One of these seemingly disordered proteins is the high mobility group protein A1a (HMGA1a). It is highly abundant in the nucleus, is important for embryonic development, cell differentiation, and is also involved in the development of uncontrolled cell proliferation, called neoplasia.
First full-length structural model
For the first time, the Bochum-based research team successfully demonstrated that the HMGA1a protein does not use a completely random form, but a dynamic, more compact structure. This allowed researchers to create the first full-length structural model of the HMGA1a protein.
They are also able to describe the structural effects of HMGA1a protein phosphorylation on its function. Phosphoryl linkages alter the function of many proteins, so they are turned on or off. Phosphoryl groups can also affect the ability of proteins to bind to other cellular components. HMGA1a binds to DNA. This process is very important for its biological mode of action, as HMGA1a, for example, is involved in the regulation of RNA formation and recombination of chromosomes.

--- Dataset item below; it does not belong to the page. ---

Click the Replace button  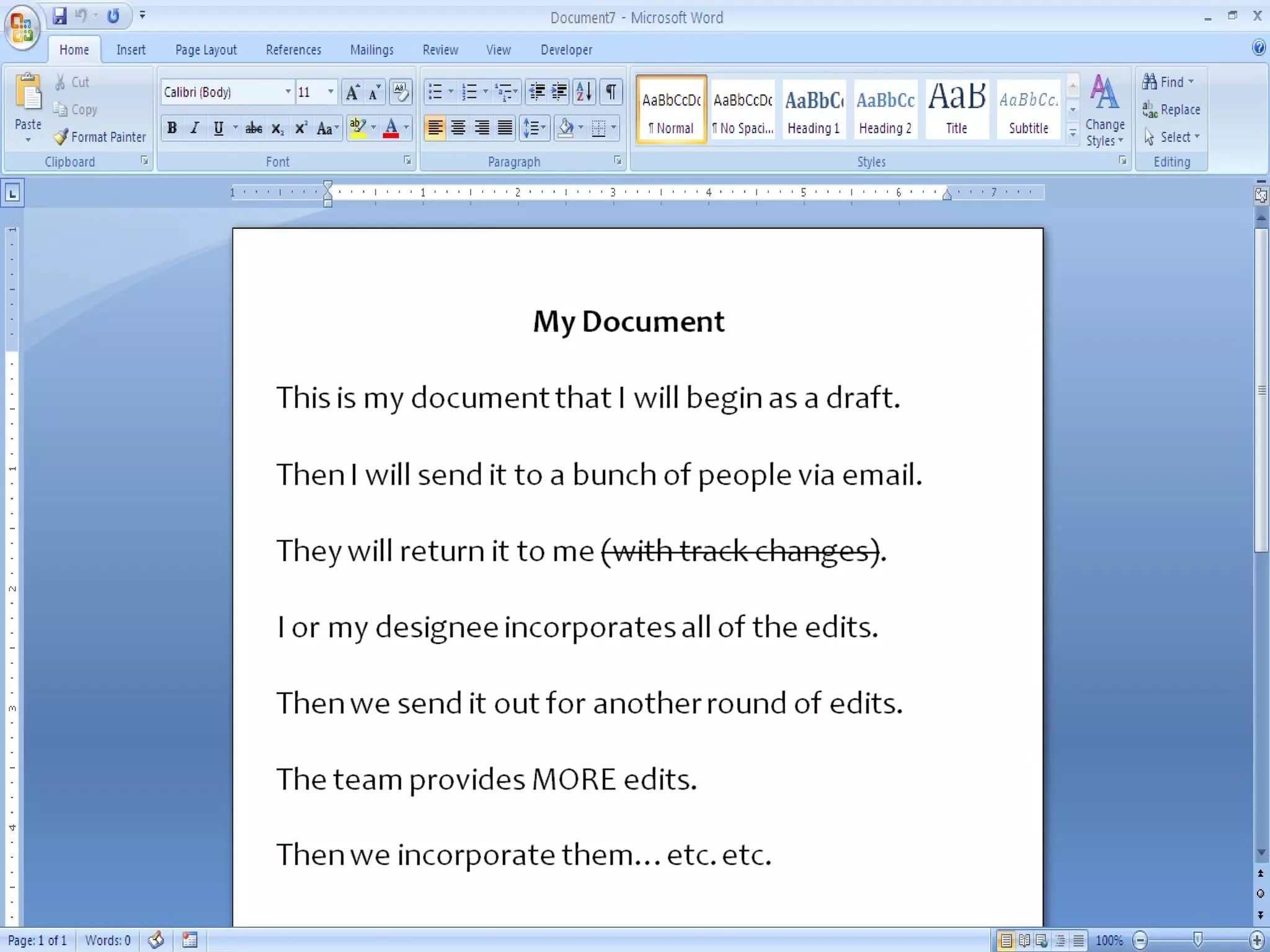1171,110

Structural and binding probabilities change
The researchers applied nuclear magnetic resonance spectroscopy, which not only provides information about protein structure, but also provides protein dynamics information. “Our results suggest that the dynamic and tight structure of this protein depends on its phosphorylation status,” Raphael Stoll reports. Within the cell, the HMGA1a protein is phosphorylated by casein kinase 2. This has an effect on the electrostatic network in the HMGA1a protein, thus altering the dynamic structure of the protein as a whole. Further experiments have shown that these changes even affect the ability of the HMGA1a protein to bind to native target sequences in nuclear DNA.